Assignment –
Within the listing below, give again exactly the lines between the one containing "Select the CoinBase exchange row" and the one containing "Image resolution: width=999", inclusive, pictures left aside.

Task input –

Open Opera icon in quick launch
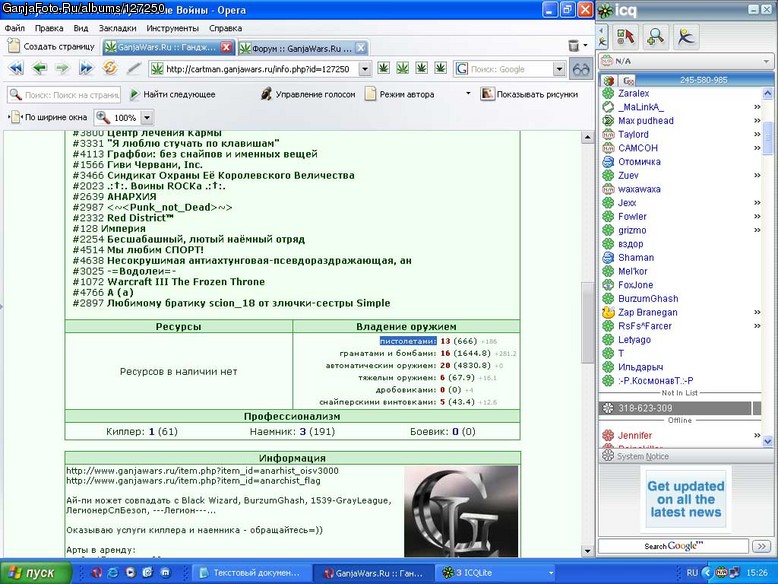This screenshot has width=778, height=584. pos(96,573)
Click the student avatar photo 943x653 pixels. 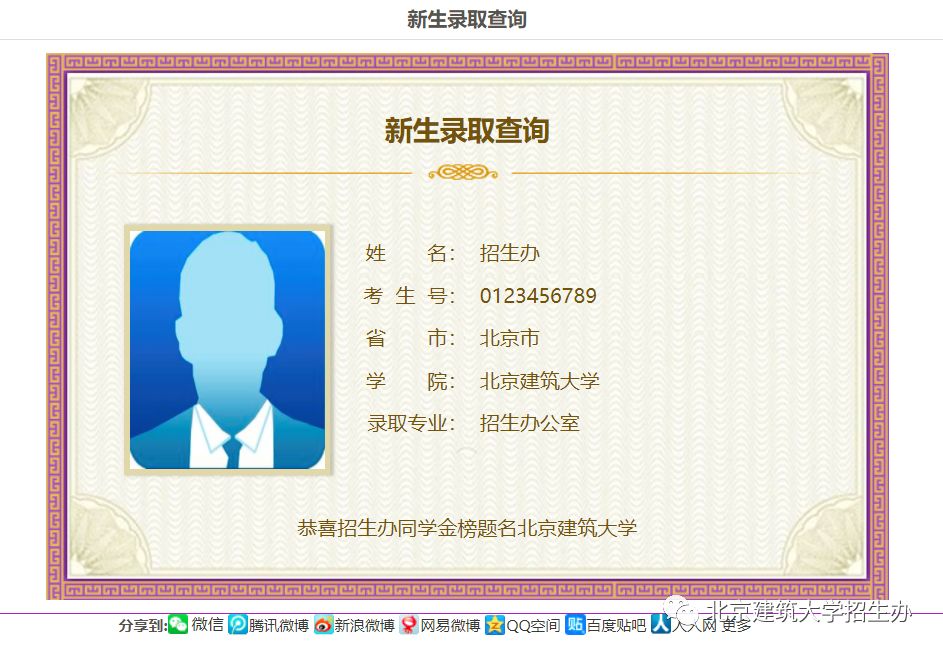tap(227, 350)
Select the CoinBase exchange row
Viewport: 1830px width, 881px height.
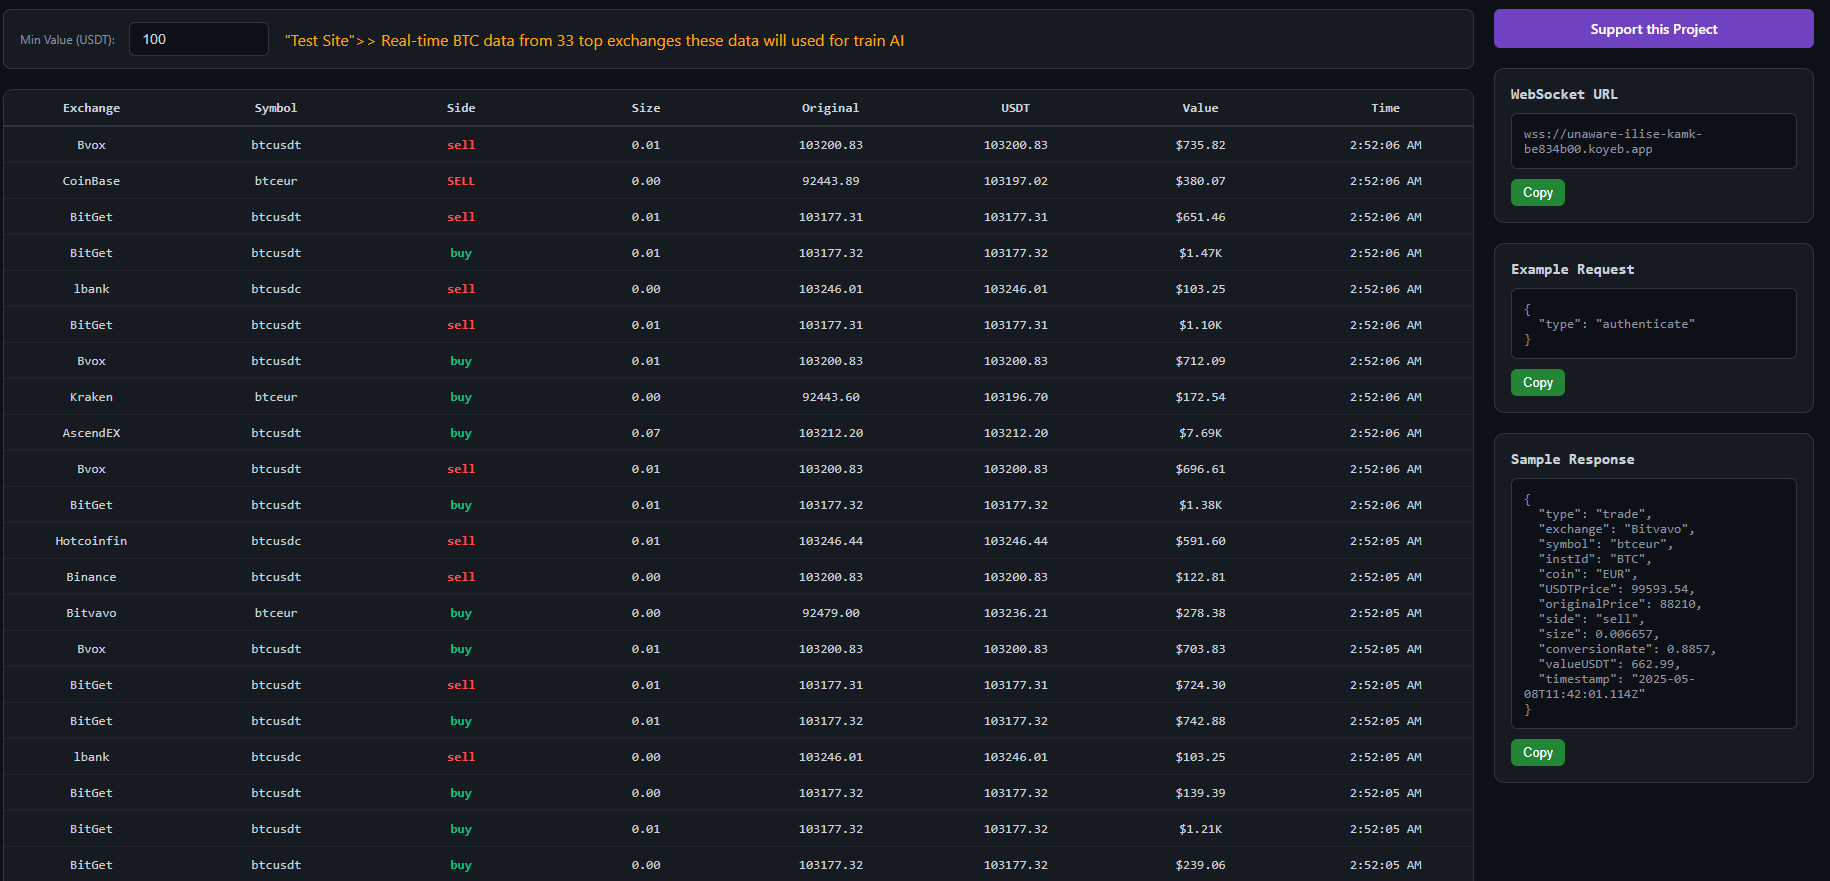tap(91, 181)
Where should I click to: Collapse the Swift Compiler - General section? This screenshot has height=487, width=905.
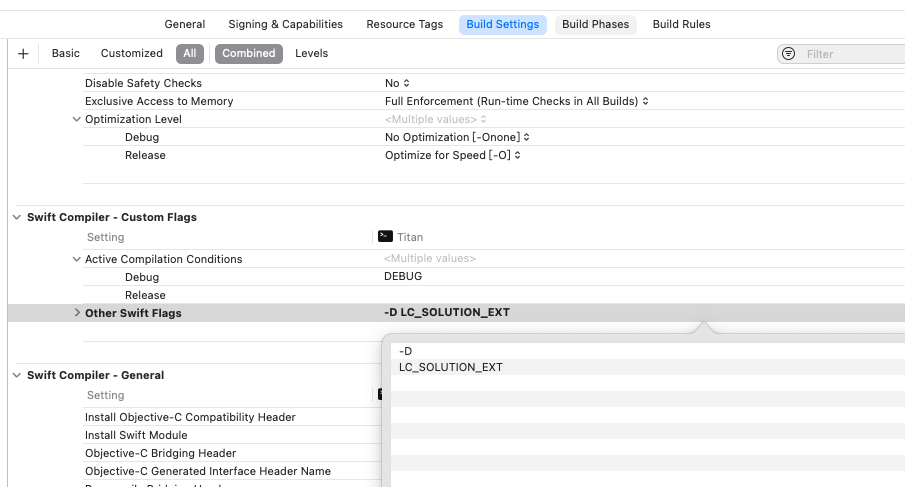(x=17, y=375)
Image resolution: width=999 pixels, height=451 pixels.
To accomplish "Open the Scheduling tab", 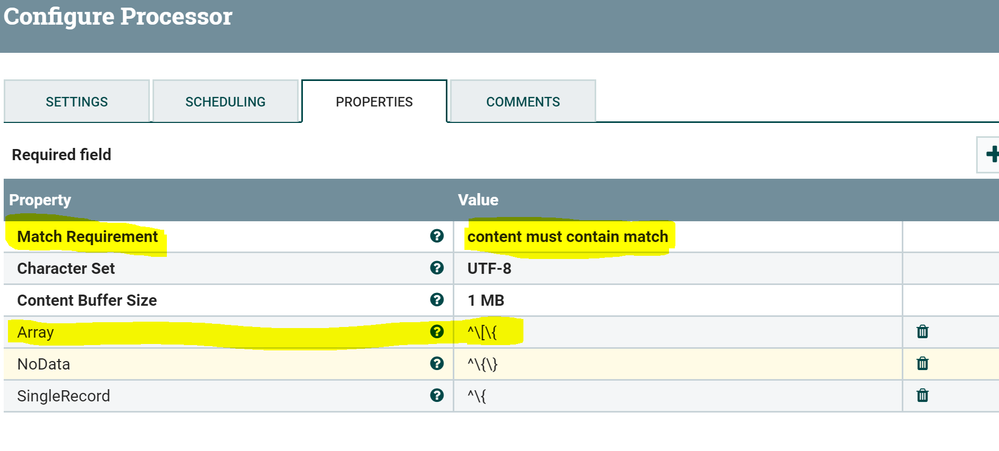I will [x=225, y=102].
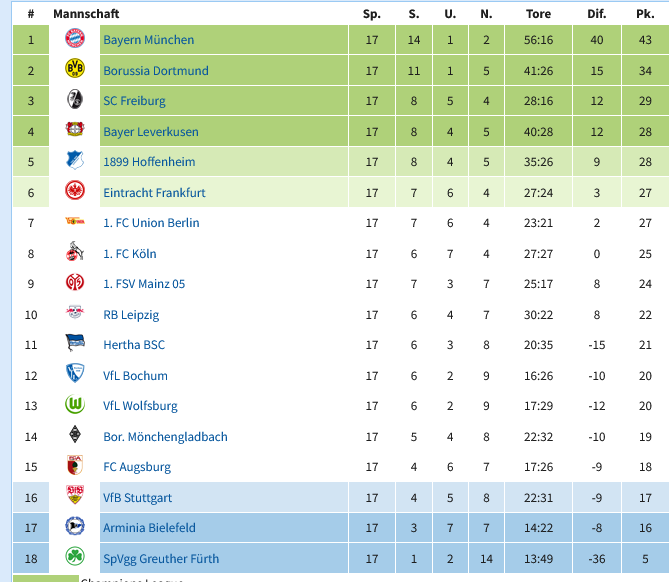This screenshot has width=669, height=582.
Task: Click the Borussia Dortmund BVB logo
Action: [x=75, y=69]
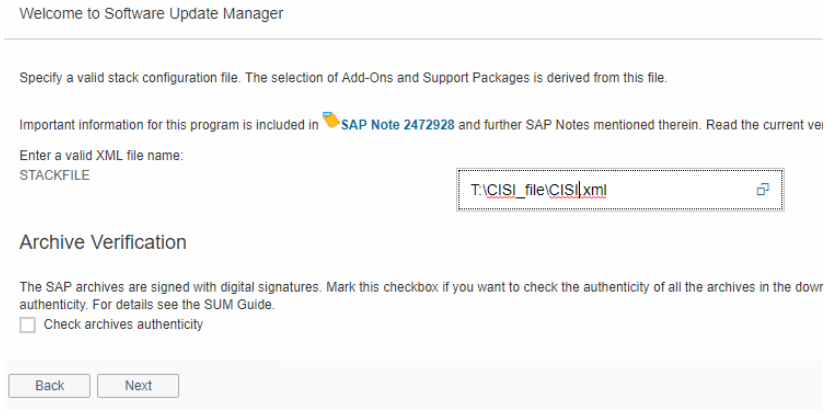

Result –
Select the CoinBase exchange row
Viewport: 1830px width, 881px height.
tap(91, 181)
Where should I click to: Collapse the Swift Compiler - General section? This screenshot has height=487, width=905.
(x=17, y=375)
Image resolution: width=999 pixels, height=451 pixels.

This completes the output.